Written problem: Set out the listing lines between the line holding "Where should I" and the line holding "click(x=460, y=54)", inclusive, as a Markdown table with the columns Row and Line, omitting blank lines and pictures.

* Start Data shown *

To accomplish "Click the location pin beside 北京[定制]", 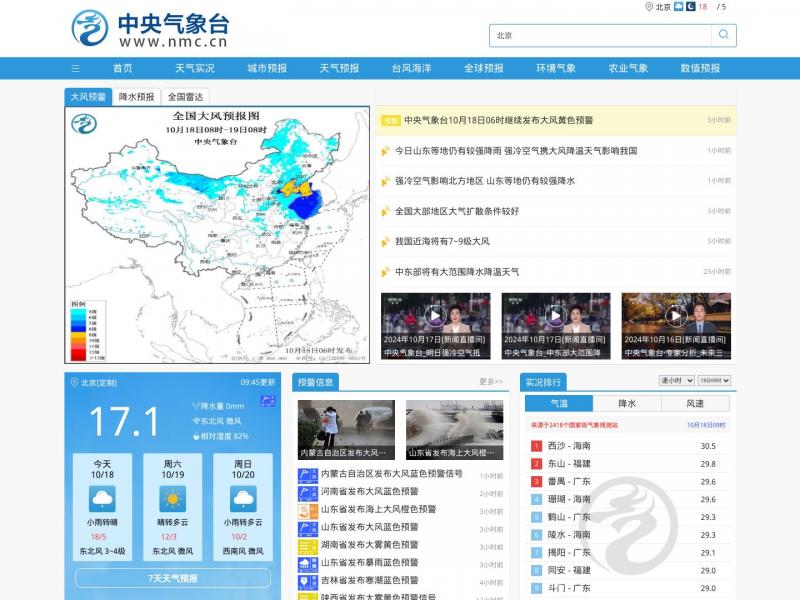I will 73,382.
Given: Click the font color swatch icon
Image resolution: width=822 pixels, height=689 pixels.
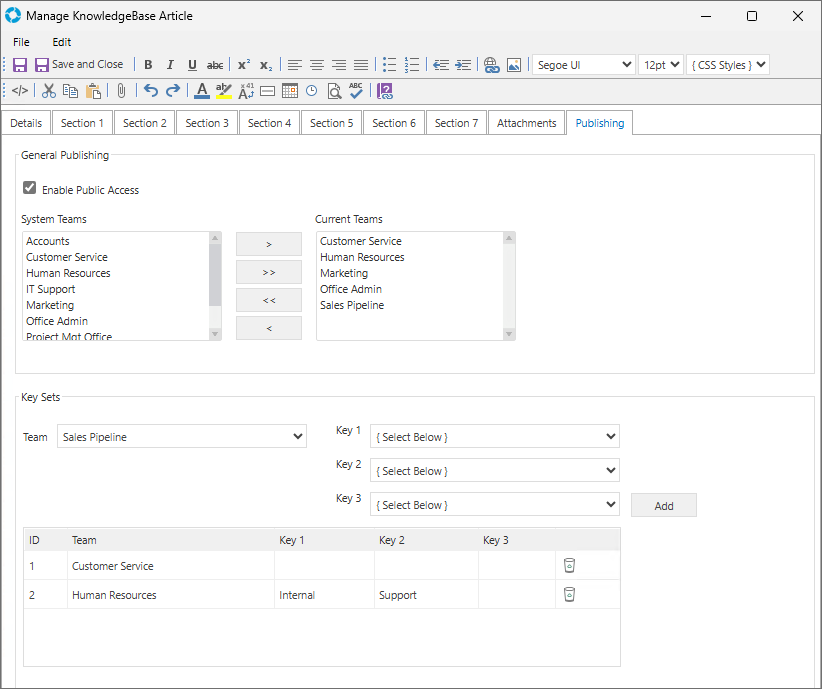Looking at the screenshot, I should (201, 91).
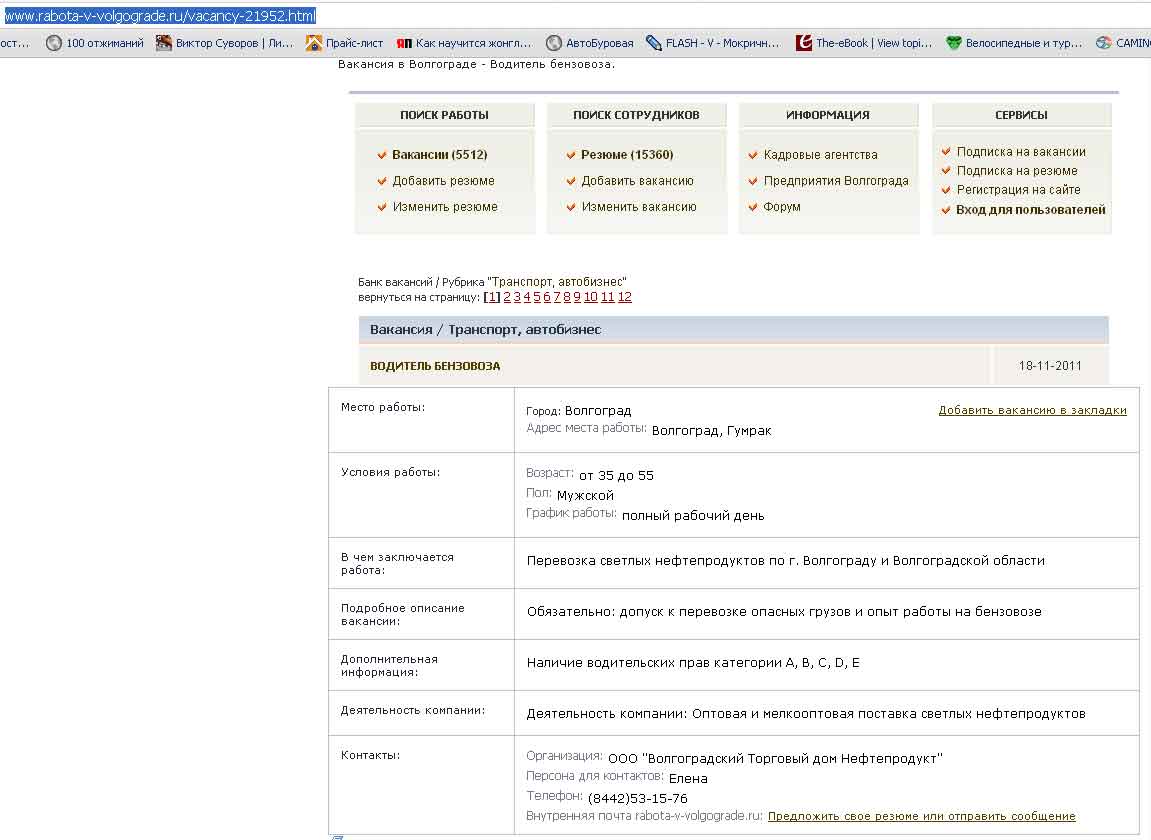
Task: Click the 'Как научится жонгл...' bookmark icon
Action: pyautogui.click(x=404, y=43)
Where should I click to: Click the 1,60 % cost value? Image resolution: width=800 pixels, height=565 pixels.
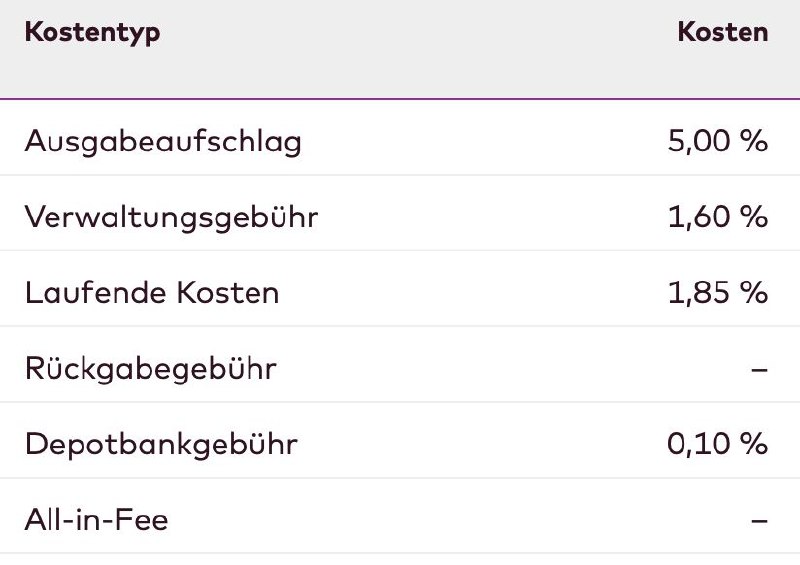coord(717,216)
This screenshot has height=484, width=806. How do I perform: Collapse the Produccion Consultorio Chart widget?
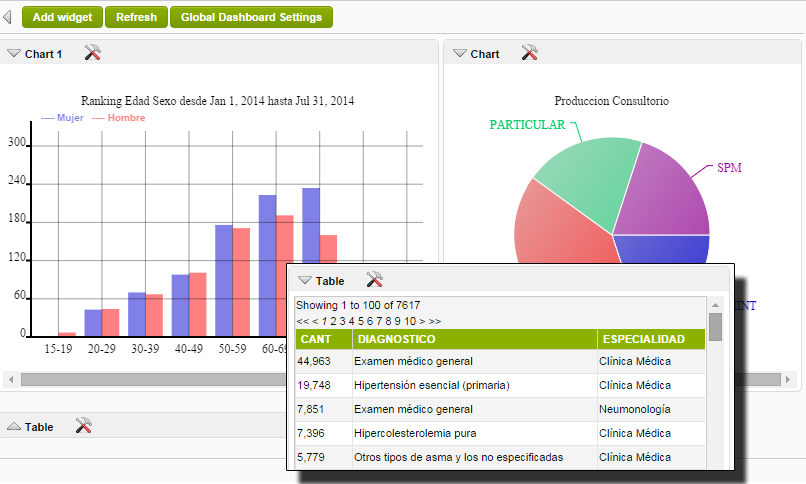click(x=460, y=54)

* End Data shown *
* Start Data shown *

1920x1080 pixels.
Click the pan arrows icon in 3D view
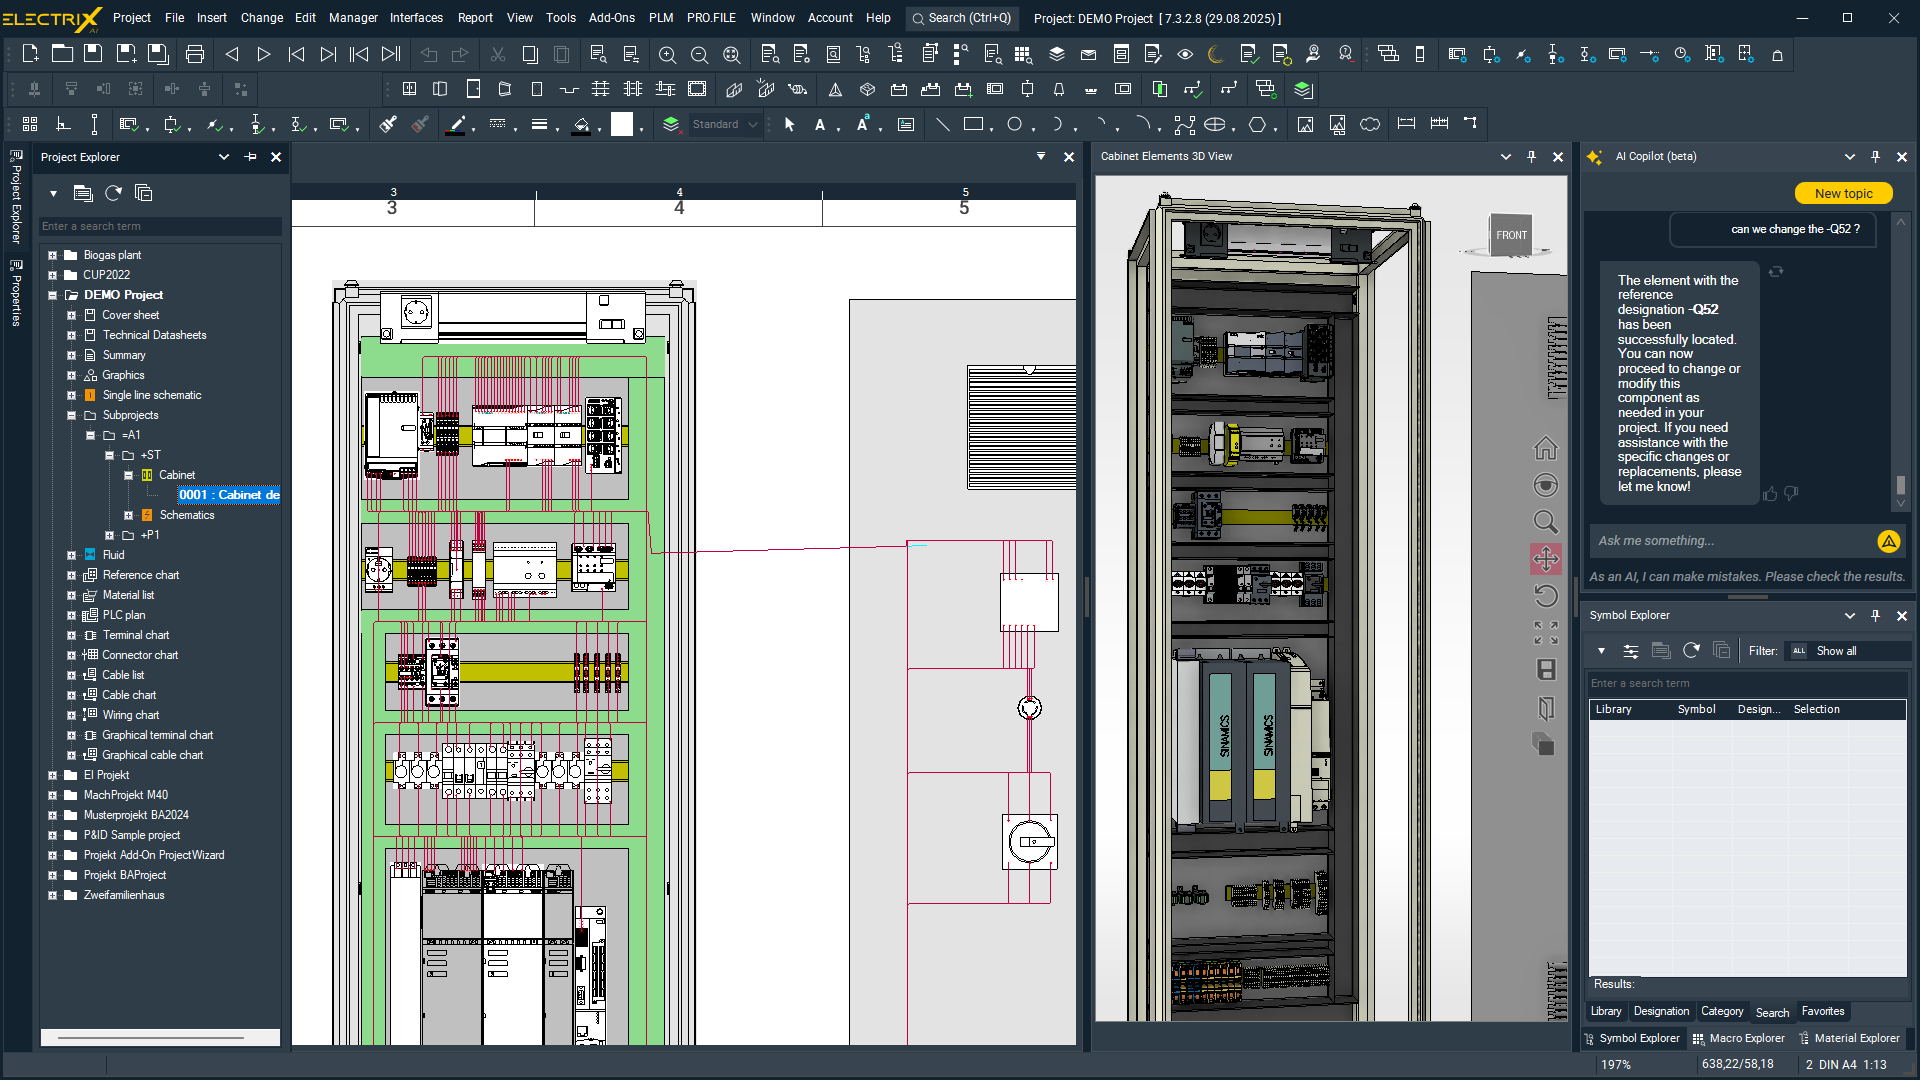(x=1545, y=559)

* End Data shown *

Completed exercise:
| Row | Line |
|---|---|
| 1 | Where should I click to: Click the 1,60 % cost value? Image resolution: width=800 pixels, height=565 pixels. |
| 2 | coord(717,216) |
| 3 | This screenshot has height=484, width=806. How do I perform: Collapse the Produccion Consultorio Chart widget? |
| 4 | click(x=460, y=54) |